Alternative Approaches to Quantifying and Reporting Carbon Sequestration Projects: The Case of Afforestation


Allan J. Sommer *, Brian. C. Murray


Project-based approaches to GHG mitigation in general and carbon sequestration in particular are gaining ground as a potentially effective means to reduce GHGs and achieve other environmental and economic objectives.  In the U.S., voluntary programs such as the DOE 1605(b) and the California Climate Action Registry are encouraging the reporting of project-based actions.  As a result, programs such as these and other overarching initiatives such as the World Resources Institute/World Business Council on Sustainable Development (WRI/WBCSD) are developing guidance for quantifying and reporting the contributions of these actions to GHG reductions.  


A key technical issue in project quantification and reporting is the establishment of a project baseline, which estimates net GHG effects that would occur without the project. Baselines may be used to determine if project GHG reductions are additional to what would happen under business as usual.  For the GHG protocols presented, to the extent that they address baseline-setting, consider two baseline-setting approaches, project-specific and performance standard.  Our analysis evaluates usefulness of the two methods for evaluating carbon sequestration in agriculture, land use change, and forestry (AgLUCF). Given the spatially explicit nature of AgLUCF projects, the project-specific approach focuses on the characteristics of activities largely within project boundaries in determining the baseline.  In contrast, the performance-standard uses regional information on the behavior of cohort groups to gauge what other landowners might do under conditions similar to the project.

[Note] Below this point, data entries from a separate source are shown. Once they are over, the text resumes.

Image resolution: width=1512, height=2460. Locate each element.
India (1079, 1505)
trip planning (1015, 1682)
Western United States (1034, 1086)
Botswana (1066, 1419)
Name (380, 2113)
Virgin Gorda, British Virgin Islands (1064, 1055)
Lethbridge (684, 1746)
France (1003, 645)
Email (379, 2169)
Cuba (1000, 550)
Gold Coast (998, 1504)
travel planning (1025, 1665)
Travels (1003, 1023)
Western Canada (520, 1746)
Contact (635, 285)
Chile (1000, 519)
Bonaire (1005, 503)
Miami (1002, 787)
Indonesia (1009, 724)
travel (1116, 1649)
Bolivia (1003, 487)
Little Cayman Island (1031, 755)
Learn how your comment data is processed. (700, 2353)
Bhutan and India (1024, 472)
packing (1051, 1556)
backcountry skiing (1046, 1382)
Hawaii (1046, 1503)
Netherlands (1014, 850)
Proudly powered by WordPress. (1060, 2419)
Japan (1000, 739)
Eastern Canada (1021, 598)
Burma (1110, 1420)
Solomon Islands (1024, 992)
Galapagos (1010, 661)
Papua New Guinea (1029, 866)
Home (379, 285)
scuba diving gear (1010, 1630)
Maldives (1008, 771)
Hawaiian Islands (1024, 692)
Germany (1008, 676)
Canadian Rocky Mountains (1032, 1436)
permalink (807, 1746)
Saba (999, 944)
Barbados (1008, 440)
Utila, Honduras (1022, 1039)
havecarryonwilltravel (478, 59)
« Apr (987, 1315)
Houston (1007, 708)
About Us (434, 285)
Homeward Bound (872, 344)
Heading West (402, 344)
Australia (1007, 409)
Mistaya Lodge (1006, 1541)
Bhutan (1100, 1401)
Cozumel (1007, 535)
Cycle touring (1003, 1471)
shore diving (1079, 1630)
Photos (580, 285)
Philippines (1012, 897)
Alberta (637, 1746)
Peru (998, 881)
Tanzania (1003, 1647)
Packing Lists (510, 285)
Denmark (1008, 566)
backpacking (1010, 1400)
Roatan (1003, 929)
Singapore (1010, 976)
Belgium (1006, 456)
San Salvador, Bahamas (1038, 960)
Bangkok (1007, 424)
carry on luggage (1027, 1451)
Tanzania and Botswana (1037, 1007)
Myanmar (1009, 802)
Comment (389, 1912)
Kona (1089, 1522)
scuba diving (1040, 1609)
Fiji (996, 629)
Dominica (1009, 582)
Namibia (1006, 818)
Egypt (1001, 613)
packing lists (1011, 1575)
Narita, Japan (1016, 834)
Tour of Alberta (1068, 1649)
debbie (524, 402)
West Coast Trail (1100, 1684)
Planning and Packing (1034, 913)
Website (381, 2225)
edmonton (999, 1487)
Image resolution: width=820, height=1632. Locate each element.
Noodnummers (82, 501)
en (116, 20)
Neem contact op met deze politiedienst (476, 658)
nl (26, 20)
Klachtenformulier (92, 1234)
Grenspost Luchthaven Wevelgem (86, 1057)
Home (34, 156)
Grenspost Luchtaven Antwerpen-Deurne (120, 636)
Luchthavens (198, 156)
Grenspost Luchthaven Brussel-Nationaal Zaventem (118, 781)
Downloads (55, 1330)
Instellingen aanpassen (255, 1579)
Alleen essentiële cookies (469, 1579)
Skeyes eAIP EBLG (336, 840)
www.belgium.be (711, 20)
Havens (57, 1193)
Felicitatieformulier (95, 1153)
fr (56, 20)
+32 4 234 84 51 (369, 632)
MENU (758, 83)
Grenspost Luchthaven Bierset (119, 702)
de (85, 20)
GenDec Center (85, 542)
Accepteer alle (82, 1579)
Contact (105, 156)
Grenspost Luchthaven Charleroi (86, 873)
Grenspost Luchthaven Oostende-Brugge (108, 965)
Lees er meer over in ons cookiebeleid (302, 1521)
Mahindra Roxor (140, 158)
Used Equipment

We evaluate specific, though hypothetical, afforestation projects in the Lower Mississippi River Valley, USA, to “road test” the alternative protocols.  Additionally we identify data requirements, assess the pros and cons of each approach, and quantify the difference in the potential GHG benefits generated under each approach for dealing with issues such as baseline-setting, treatment of leakage, and permanence.  Comparing the quantification and reporting guidance of the protocols will identify key factors that affect the magnitude of reported sequestration benefits and the potential for misstating the GHG implications of a project under certain circumstances.